"We want to sincerely apologize," Jackson Public Schools Superintendent Dan Evans said Friday. "That's the bottom line."
Evans says if he could, he'd apologize personally to every superintendent around the state.
It comes after a newspaper reporter was granted access to a district school to write about the MEAP. The story that resulted is forcing thousands of students around the state to re-take part of the test.
"When you affect as many lives as we have," Evans said. "it's been a long week."
The article in question was published in Tuesday afternoon's Jackson Citizen-Patriot. It includes some of the questions asked of fifth- and sixth-graders on the MEAP writing test.
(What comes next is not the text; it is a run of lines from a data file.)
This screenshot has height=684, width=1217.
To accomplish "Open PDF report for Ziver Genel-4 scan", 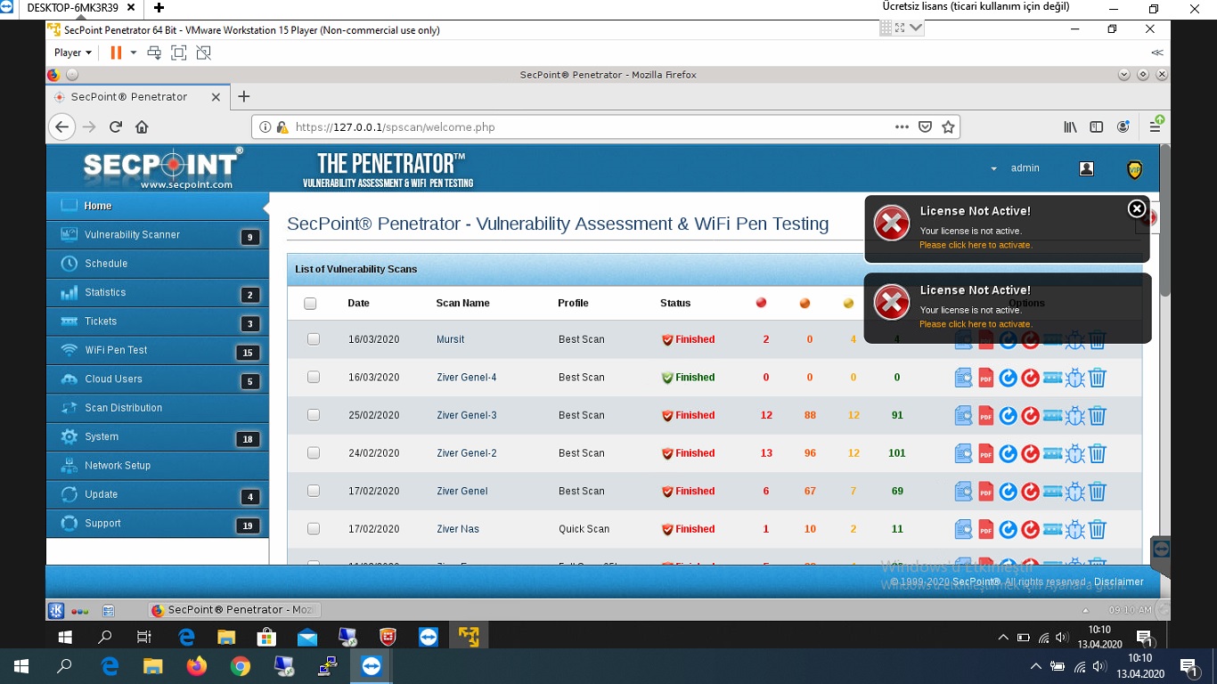I will point(985,378).
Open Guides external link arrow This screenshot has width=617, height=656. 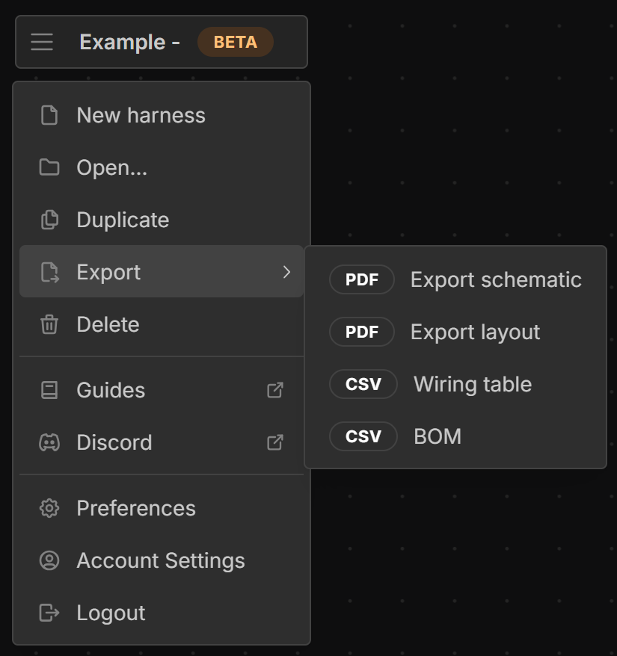pyautogui.click(x=275, y=390)
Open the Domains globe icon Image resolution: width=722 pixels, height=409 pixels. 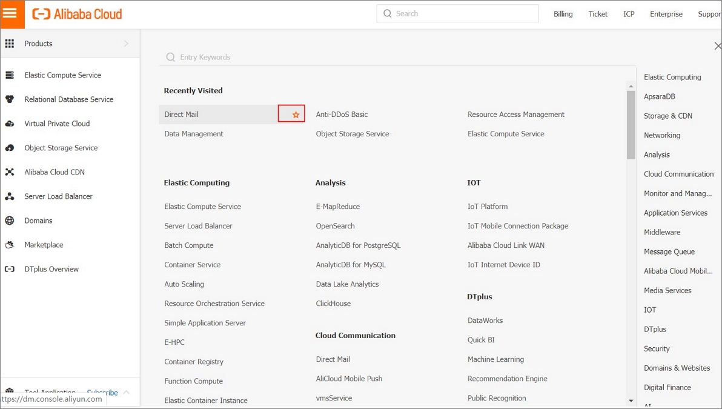point(10,220)
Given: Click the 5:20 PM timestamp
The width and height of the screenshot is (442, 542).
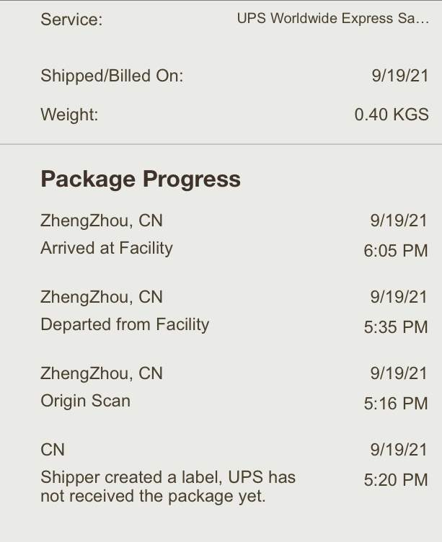Looking at the screenshot, I should tap(396, 480).
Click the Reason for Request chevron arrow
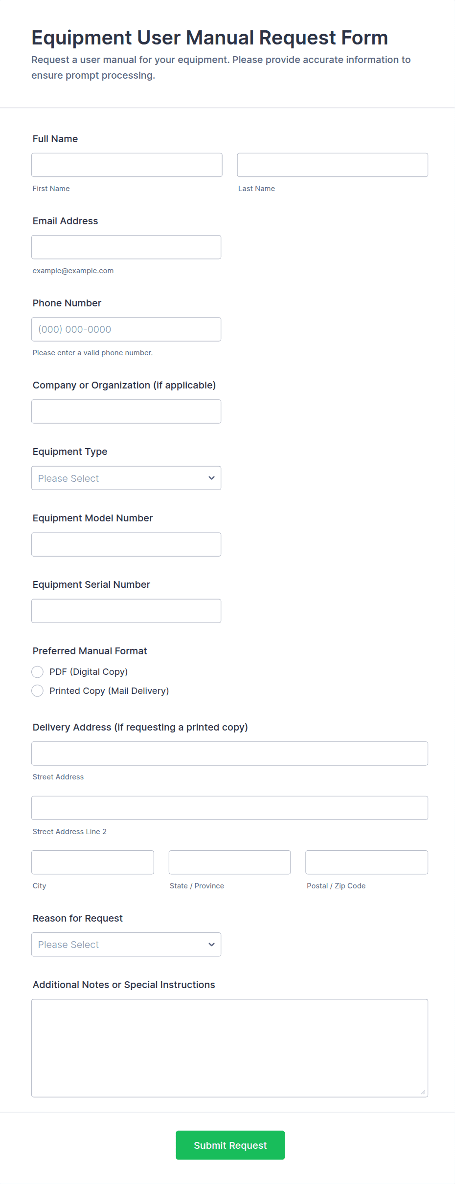 point(211,945)
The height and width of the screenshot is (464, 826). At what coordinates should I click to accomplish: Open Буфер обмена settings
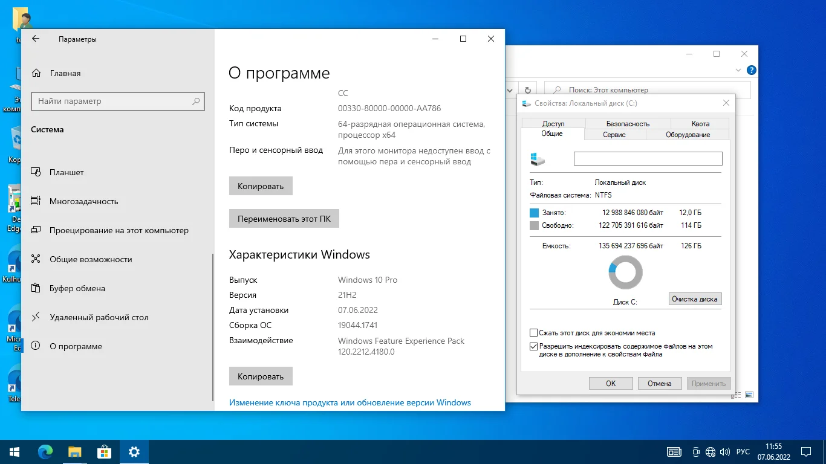pos(77,288)
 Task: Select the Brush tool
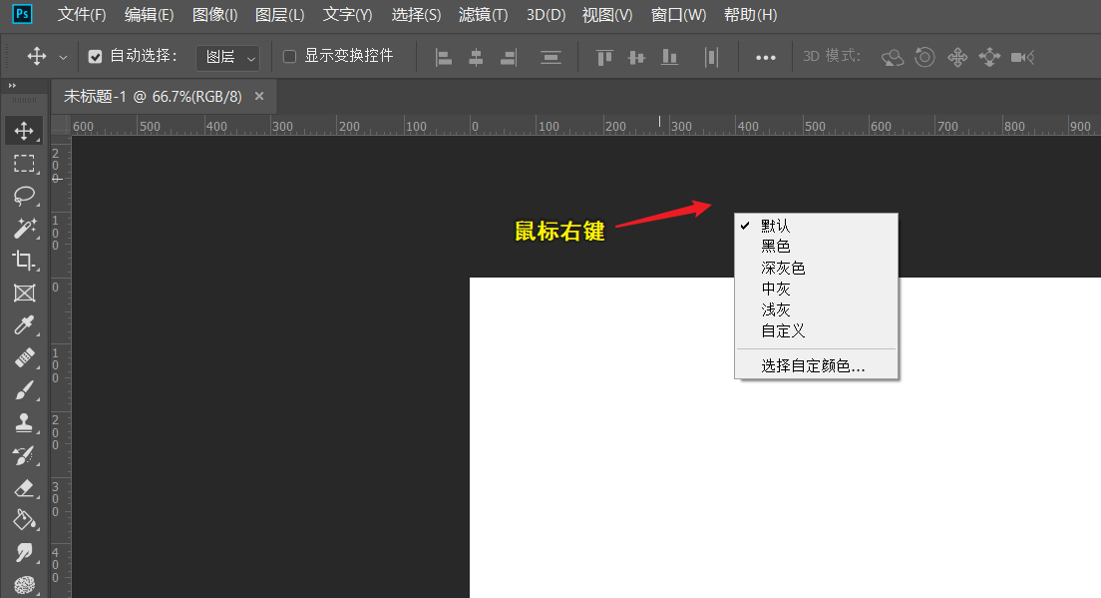point(25,390)
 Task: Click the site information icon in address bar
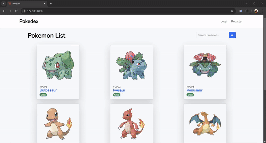point(24,11)

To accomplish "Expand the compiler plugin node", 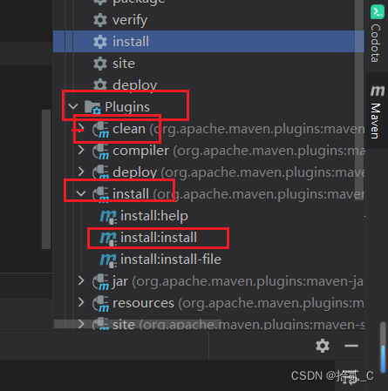I will coord(81,151).
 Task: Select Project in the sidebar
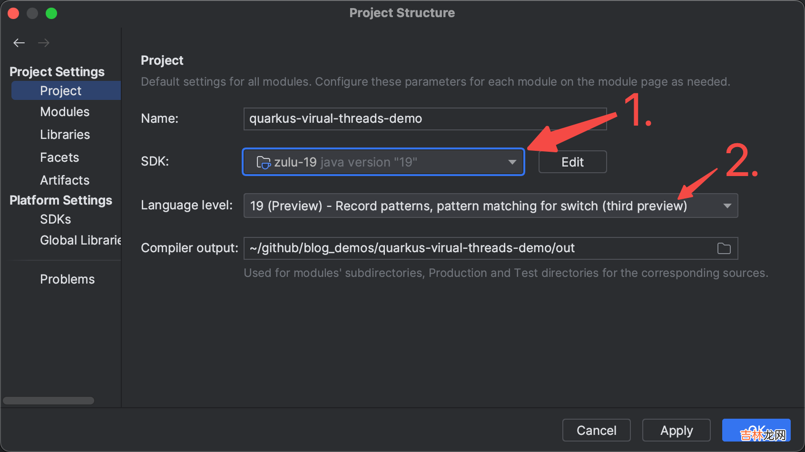click(61, 91)
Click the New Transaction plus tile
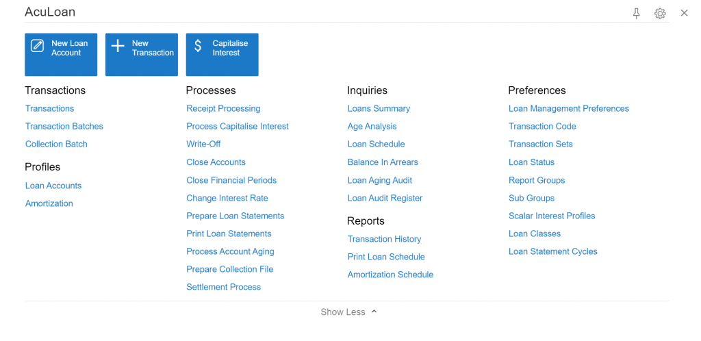This screenshot has height=341, width=701. 142,55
"It makes it very difficult," Lansing School District Chief Academic Officer Julie LaMond told News 10. "Some students will have taken the test this week and some others have not taken the test."
Since the questions are out there, those students who haven't taken it might know what's on it. So all 2,100 fifth- and sixth-graders in the Lansing School District will have to take a new test.
There is some dispute about exactly how the information ended up in the paper.
The editor of the Citizen-Patriot tells us she stands by her reporter's contention that the teacher brought up the topics in front of the reporter, which could break MEAP rules.
"We're internally found no wrongdoing on the part of our staff," Evans said. The district maintains that the reporter only found out about the test questions through the students. The superintendent says he is still looking into whether the photo that accompanied the story violated MEAP rules by showing part of the test.
The state Department of Education is conducting its own investigation.
That could lead to sanctions against the district, including asking Jackson to pay the hundreds of thousands of dollars the new test will cost.
The superintendent says that's something he would contest.